(Information given)
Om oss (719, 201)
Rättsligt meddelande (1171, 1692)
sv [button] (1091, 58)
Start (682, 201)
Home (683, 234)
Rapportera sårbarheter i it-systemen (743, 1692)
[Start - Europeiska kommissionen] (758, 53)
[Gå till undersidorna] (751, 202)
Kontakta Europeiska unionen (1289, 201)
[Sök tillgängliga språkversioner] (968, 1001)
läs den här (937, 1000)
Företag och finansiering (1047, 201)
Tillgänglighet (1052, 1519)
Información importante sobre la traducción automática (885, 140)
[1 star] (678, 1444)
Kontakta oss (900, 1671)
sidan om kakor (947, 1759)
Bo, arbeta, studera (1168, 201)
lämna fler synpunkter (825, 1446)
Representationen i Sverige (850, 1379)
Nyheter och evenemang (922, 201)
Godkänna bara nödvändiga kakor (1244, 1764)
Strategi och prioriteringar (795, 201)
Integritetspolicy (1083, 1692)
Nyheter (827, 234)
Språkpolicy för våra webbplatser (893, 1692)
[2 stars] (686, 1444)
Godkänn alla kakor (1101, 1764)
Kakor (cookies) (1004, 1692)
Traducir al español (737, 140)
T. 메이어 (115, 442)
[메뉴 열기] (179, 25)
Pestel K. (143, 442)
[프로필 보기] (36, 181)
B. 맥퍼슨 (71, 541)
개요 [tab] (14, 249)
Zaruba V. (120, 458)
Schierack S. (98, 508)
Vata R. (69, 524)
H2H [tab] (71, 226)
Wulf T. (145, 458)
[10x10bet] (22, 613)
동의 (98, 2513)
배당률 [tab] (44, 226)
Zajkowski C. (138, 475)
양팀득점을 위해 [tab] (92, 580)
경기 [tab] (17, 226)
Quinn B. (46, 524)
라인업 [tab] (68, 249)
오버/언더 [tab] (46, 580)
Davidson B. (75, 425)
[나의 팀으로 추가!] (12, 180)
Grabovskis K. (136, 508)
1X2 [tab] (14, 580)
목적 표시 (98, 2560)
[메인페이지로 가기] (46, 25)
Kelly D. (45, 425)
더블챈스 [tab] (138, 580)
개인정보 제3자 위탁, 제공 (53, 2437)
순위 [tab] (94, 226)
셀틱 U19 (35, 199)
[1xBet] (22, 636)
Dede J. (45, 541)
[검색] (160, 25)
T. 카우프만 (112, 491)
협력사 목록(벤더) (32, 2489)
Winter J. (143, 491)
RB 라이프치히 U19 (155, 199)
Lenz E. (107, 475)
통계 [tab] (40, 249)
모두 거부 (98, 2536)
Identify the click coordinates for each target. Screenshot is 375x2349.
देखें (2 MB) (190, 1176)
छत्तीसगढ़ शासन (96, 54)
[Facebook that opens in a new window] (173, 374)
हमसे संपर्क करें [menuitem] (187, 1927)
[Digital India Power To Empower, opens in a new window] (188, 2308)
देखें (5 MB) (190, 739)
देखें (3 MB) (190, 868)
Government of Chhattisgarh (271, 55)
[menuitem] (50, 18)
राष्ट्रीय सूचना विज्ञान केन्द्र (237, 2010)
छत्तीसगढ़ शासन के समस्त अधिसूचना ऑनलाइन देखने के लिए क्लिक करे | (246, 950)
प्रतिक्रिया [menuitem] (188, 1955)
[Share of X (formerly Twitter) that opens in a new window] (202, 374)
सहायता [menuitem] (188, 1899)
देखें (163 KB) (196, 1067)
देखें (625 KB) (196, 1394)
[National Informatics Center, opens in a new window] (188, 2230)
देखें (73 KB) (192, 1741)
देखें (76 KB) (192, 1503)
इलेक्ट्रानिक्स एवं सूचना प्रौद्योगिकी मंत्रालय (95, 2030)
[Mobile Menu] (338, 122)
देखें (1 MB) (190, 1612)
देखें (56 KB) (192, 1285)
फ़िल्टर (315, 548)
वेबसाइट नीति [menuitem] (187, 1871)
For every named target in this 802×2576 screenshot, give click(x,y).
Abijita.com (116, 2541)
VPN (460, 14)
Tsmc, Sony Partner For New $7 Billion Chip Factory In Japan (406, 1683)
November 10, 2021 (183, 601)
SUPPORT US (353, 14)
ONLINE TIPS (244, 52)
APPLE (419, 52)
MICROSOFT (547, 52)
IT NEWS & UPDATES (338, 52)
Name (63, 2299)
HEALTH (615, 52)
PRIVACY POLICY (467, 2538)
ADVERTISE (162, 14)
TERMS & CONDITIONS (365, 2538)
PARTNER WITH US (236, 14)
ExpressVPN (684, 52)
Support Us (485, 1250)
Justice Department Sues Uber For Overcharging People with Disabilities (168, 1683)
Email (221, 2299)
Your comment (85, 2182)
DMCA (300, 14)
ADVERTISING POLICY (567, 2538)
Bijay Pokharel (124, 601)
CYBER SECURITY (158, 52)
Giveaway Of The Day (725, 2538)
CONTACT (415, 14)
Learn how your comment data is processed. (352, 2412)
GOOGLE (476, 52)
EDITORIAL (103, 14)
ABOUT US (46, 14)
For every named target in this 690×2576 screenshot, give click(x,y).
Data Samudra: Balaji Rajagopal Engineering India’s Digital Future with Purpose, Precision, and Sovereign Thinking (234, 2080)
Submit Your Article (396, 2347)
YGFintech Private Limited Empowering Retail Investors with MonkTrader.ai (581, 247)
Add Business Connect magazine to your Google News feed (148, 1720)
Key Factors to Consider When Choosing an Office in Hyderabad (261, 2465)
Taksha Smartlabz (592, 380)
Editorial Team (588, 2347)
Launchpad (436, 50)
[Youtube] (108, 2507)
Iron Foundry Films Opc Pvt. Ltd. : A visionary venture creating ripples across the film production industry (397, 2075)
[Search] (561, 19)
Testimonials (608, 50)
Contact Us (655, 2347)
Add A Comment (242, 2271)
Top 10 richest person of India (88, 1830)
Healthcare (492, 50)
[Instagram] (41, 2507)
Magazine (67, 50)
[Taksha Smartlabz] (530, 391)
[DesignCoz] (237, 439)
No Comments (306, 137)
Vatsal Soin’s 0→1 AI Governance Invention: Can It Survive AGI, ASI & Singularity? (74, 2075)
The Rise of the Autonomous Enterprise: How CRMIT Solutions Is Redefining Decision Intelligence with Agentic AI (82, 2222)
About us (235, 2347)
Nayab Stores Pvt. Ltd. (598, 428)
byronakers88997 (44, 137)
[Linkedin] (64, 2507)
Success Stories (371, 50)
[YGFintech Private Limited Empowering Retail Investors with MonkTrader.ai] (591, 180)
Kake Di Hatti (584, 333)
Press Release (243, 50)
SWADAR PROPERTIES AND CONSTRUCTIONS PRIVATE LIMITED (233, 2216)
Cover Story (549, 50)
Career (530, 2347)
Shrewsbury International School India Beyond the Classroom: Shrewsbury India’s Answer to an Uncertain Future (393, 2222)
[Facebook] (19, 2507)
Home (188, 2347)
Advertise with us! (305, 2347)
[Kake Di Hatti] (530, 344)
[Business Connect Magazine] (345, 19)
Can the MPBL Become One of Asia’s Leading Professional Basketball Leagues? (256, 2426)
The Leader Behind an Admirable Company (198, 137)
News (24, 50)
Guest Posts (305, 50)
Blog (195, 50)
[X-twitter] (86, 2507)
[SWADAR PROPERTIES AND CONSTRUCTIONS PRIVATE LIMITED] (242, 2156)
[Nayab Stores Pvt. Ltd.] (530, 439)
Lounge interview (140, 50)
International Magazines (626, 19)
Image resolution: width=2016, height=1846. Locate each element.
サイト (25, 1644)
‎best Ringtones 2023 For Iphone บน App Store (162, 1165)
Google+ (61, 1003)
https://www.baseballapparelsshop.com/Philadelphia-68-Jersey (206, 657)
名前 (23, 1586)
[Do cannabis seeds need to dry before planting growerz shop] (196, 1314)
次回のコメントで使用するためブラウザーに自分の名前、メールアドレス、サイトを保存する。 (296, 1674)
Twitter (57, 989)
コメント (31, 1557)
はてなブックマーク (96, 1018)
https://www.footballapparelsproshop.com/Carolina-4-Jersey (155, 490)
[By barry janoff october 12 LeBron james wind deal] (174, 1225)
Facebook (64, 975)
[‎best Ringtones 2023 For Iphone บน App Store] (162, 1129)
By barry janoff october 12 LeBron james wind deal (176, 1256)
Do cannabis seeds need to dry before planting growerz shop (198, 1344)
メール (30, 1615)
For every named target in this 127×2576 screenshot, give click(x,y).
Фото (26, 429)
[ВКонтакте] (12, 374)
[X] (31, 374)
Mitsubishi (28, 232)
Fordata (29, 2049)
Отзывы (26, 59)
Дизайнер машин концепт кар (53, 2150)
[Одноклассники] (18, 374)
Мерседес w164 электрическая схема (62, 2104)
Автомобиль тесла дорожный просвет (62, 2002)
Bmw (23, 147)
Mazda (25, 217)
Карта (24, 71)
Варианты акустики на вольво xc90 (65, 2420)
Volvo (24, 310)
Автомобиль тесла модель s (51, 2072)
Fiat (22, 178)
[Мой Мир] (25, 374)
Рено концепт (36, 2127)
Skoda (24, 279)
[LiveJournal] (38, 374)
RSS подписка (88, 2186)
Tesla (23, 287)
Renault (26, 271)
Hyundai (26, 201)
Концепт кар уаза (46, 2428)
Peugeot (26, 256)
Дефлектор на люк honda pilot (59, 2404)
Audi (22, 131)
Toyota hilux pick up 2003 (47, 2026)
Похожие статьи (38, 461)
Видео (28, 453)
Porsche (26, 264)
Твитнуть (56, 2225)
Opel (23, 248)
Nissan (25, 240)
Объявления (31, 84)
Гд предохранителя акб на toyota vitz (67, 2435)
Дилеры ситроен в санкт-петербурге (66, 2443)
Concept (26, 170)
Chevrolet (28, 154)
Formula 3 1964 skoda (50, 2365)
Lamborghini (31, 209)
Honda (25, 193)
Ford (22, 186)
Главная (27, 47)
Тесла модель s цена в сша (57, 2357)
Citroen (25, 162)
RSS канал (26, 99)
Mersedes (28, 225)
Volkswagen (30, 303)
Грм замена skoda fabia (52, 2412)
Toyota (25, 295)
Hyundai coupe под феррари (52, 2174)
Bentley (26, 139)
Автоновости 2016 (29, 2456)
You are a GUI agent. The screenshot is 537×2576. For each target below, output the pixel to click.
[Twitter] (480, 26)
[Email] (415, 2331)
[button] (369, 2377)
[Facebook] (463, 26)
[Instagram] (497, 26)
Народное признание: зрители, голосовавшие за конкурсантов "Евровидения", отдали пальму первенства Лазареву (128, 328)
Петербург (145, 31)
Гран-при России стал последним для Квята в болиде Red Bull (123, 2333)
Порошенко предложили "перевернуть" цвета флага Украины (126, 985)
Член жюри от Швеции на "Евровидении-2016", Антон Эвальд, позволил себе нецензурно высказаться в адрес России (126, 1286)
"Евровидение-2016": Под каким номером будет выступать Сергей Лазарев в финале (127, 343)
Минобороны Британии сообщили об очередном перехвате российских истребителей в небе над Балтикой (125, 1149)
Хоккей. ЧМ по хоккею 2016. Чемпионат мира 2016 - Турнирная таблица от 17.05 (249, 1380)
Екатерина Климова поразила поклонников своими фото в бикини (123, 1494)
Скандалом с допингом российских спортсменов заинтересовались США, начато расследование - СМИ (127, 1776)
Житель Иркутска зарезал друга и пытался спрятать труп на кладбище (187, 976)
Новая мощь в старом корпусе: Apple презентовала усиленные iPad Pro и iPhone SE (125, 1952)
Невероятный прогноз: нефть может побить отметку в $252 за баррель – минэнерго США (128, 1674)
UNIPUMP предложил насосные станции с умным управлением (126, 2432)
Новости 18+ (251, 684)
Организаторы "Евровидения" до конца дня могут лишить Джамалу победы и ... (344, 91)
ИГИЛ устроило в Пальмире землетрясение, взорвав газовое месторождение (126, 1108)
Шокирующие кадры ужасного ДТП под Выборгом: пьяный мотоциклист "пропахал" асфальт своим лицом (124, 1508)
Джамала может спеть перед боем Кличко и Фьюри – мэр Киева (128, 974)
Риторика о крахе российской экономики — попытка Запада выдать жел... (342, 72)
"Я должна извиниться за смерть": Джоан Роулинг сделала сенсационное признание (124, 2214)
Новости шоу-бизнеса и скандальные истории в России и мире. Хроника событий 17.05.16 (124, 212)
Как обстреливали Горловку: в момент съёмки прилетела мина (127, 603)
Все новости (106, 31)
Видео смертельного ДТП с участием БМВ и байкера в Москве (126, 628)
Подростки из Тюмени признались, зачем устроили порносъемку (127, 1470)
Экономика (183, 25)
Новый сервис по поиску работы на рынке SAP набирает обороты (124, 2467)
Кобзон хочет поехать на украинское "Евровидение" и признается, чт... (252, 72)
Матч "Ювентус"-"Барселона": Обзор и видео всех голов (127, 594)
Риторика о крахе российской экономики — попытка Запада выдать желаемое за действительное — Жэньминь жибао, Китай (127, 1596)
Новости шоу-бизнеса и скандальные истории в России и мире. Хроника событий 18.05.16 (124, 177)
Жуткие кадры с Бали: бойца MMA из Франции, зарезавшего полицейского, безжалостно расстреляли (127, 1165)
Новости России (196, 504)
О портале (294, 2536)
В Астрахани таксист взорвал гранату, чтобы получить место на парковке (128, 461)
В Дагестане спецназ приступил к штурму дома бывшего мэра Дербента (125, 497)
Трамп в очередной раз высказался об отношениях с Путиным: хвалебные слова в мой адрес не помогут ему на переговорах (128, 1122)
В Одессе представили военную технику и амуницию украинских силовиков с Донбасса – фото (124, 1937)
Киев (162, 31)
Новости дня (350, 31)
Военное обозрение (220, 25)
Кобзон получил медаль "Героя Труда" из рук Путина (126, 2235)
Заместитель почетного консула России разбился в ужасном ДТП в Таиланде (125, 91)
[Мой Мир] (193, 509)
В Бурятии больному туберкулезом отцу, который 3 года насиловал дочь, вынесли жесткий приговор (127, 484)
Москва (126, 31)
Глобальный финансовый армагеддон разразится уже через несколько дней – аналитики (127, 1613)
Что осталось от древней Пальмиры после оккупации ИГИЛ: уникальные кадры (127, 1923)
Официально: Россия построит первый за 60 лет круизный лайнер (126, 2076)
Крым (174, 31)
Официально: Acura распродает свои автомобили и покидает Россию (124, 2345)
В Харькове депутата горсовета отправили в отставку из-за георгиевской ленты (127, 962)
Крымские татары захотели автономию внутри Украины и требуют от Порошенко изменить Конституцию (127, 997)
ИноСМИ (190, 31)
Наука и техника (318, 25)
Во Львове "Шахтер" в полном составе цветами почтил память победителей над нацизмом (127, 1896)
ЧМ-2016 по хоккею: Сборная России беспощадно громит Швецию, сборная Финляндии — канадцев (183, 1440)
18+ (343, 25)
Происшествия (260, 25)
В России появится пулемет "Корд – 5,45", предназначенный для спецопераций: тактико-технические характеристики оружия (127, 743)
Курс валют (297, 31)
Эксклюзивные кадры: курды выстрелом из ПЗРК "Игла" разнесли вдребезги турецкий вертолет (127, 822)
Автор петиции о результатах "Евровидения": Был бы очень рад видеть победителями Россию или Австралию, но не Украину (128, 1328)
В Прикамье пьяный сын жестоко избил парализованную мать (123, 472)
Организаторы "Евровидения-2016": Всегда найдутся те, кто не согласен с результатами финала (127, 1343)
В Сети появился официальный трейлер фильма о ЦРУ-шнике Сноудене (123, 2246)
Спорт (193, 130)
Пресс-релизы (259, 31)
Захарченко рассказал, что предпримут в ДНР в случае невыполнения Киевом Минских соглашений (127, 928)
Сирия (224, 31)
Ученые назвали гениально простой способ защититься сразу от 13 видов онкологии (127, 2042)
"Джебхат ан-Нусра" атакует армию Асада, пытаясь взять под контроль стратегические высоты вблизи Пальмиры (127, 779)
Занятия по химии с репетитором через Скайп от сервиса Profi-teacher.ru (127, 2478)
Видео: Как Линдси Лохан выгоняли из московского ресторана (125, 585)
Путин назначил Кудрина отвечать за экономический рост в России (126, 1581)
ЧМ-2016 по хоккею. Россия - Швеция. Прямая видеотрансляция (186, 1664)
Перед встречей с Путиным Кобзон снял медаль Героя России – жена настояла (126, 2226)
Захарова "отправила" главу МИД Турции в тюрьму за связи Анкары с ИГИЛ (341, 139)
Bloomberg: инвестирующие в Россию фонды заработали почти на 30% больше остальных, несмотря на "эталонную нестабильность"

(Required work) Of the entries above, repeat exactly the lines between the line with "हमसे संपर्क करें [menuitem] (187, 1927)" and the line with "SUPPORT US (353, 14)", inclusive, and no others.

(Response to the task)
हमसे संपर्क करें [menuitem] (187, 1927)
[Digital India Power To Empower, opens in a new window] (188, 2308)
देखें (5 MB) (190, 739)
देखें (3 MB) (190, 868)
Government of Chhattisgarh (271, 55)
[menuitem] (50, 18)
राष्ट्रीय सूचना विज्ञान केन्द्र (237, 2010)
छत्तीसगढ़ शासन के समस्त अधिसूचना ऑनलाइन देखने के लिए क्लिक करे | (246, 950)
प्रतिक्रिया [menuitem] (188, 1955)
[Share of X (formerly Twitter) that opens in a new window] (202, 374)
सहायता [menuitem] (188, 1899)
देखें (163 KB) (196, 1067)
देखें (625 KB) (196, 1394)
[National Informatics Center, opens in a new window] (188, 2230)
देखें (73 KB) (192, 1741)
देखें (76 KB) (192, 1503)
इलेक्ट्रानिक्स एवं सूचना प्रौद्योगिकी मंत्रालय (95, 2030)
[Mobile Menu] (338, 122)
देखें (1 MB) (190, 1612)
देखें (56 KB) (192, 1285)
फ़िल्टर (315, 548)
वेबसाइट नीति [menuitem] (187, 1871)
For every named target in this 802×2576 screenshot, give click(x,y).
Abijita.com (116, 2541)
VPN (460, 14)
Tsmc, Sony Partner For New $7 Billion Chip Factory In Japan (406, 1683)
November 10, 2021 (183, 601)
SUPPORT US (353, 14)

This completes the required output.